Sacks of grain were brought in on the ground floor; they were then hoisted using the sack hoist. The sack hoist was a large geared wheel on the bin floor connected to a heavy chain, which extended through one way doors (which only opened from pressure underneath) from the second floor or bin floor to the ground floor.
The milling process began with the turning of the sails and sweeps by the wind, this turning motion was transferred into the cap by the cast iron Windshaft.
The energy produced by the turning sails was then passed through the all important Brake Wheel (missing) onto the Wallower. The Brake Wheel was a huge wheel with lots of heavy wooden teeth. The Wallower was attached directly to the main shaft. The main shaft
turned the Great Spur Wheel, which turned the two stone nuts and powered rhe sack hoist and the running stones (via the Quants).
The sacks of grain were hoisted by the sack hoist on a long chain from the ground floor, and stored here, away from rats and mice.
The grain was then poured into hoppers under the bin floor, above the millstones. The hoppers were like large boxes with a narrow downward pointing shoot.
The hoppers fed the grair by gravity down onto the slightly sloped wooden shoe on the Stone Floor.
This sloped shoe sat against the square shafted quant. The corners of the quant caused the shoe to vibrate and shook a slow stream of grain into the centre (the eye) of the top millstone (or the running stone). The running stones were turned by the cast iron quants, against the stationary bedstone. The flour may have needed several passes through the two stones (one fine and one coarse gritstone) before it was ground fine enough to be dressed by the flour dresser on the ground floor. The stones were not flat underneath; they had a series of special grooves cut into them (see The running stone). Every 100 hours the stones had to be separated because the special carved grooves needed to be re-dressed.
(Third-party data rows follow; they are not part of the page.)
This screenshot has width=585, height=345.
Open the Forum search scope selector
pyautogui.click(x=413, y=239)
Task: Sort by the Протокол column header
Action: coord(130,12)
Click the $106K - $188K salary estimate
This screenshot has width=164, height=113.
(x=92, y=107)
The two running stones were attached via the quant to the stone nuts which were turned by the Great Spur Wheel. The Great Spur Wheel was linked directly to the main shaft on the Bin Floor.
The Flour Dresser
The flour dresser was a giant cylindrical sieve, designed with a perforated drum containing paddles or blades, and was powered by the wind. The flour dresser separated the seed husk and coarse flour from the finer flour. It also served to remove any large bits of grit from the mill stones that may have broken away during the grinding process.